▸ WHAT THE EXERCISE ASKS:
Keeping every line intact, repeat the data word for word.
((
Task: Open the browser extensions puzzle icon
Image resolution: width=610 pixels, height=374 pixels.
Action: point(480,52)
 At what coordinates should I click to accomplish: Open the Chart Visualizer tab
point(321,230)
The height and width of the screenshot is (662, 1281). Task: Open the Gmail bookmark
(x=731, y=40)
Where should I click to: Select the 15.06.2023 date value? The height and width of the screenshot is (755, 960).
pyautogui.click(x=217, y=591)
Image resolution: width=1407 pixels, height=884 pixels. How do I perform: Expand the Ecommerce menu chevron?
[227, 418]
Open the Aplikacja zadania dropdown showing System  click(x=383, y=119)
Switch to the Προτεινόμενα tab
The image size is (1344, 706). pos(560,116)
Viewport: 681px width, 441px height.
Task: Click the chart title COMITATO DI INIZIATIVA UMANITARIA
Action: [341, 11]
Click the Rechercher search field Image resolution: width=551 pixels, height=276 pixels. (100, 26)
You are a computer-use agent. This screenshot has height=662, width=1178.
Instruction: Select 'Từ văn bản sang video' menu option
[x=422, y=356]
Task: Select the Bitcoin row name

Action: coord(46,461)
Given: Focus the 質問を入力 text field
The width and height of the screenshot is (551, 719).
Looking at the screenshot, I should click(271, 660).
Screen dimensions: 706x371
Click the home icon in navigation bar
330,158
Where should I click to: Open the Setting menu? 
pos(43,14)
))
▸ WRITTEN SOLUTION:
Task: Open the browser extensions puzzle icon
Image resolution: width=610 pixels, height=374 pixels.
Action: point(480,52)
 At what coordinates should I click to accomplish: Open the Chart Visualizer tab
point(321,230)
The height and width of the screenshot is (662, 1281). Task: Open the Gmail bookmark
(x=731, y=40)
Where should I click to: Select the 15.06.2023 date value? The height and width of the screenshot is (755, 960).
pyautogui.click(x=217, y=591)
Image resolution: width=1407 pixels, height=884 pixels. How do I perform: Expand the Ecommerce menu chevron?
[227, 418]
Open the Aplikacja zadania dropdown showing System  click(x=383, y=119)
Switch to the Προτεινόμενα tab
The image size is (1344, 706). pos(560,116)
Viewport: 681px width, 441px height.
Task: Click the chart title COMITATO DI INIZIATIVA UMANITARIA
Action: [341, 11]
Click the Rechercher search field Image resolution: width=551 pixels, height=276 pixels. (100, 26)
You are a computer-use agent. This screenshot has height=662, width=1178.
Instruction: Select 'Từ văn bản sang video' menu option
[x=422, y=356]
Task: Select the Bitcoin row name

Action: coord(46,461)
Given: Focus the 質問を入力 text field
The width and height of the screenshot is (551, 719).
Looking at the screenshot, I should click(271, 660).
Screen dimensions: 706x371
Click the home icon in navigation bar
330,158
Where should I click to: Open the Setting menu? 
pos(43,14)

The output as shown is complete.